(To do): Please transcribe only the lines that run from the line bearing "Edit the L_extern" to the end of the entries, keeping both end lines. Skip the pictures.
=== Information ===
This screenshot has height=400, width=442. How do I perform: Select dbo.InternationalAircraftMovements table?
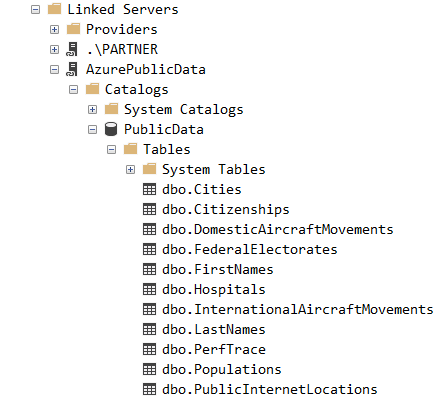click(298, 309)
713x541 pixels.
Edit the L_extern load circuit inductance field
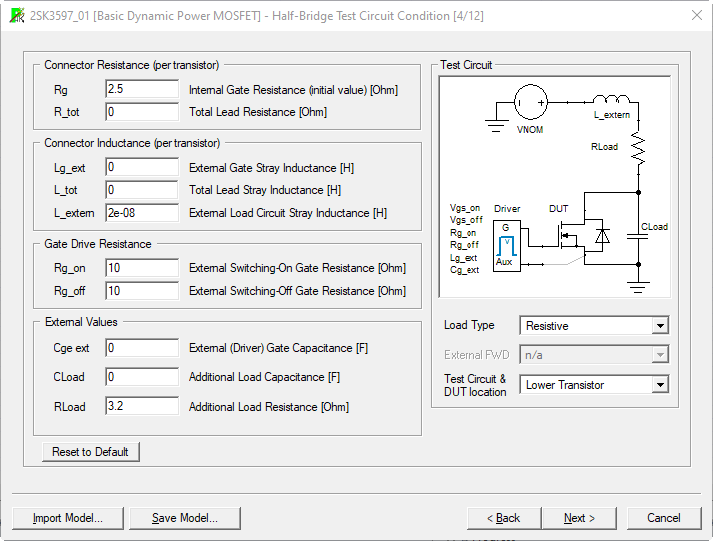[x=141, y=213]
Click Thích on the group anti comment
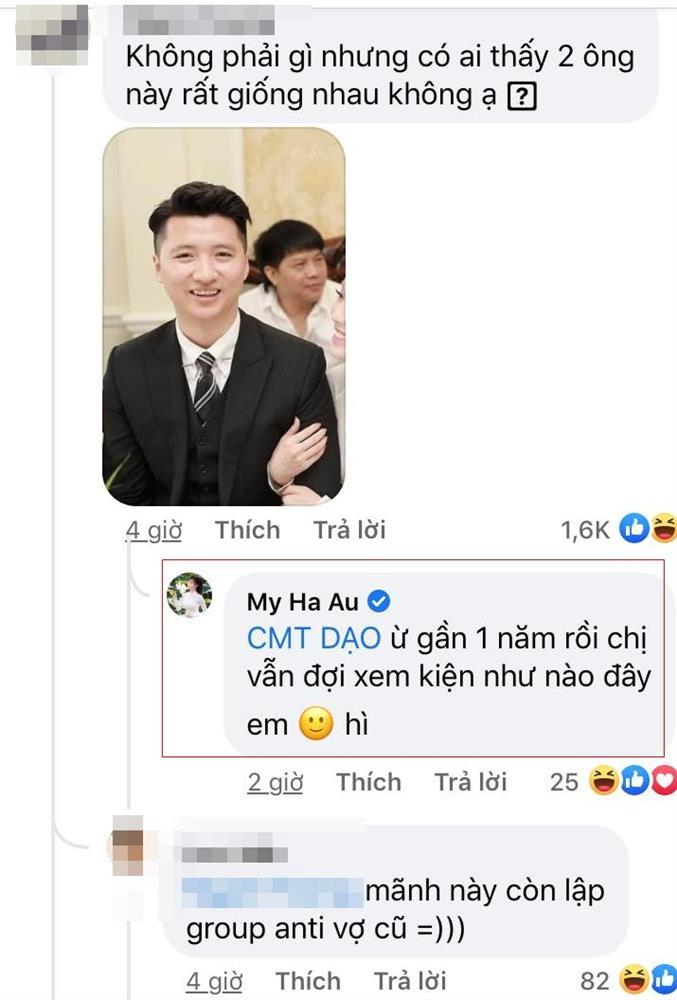 (x=308, y=981)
===
(Reply):
Edit the L_extern load circuit inductance field
[x=141, y=213]
Click Thích on the group anti comment
 (x=308, y=981)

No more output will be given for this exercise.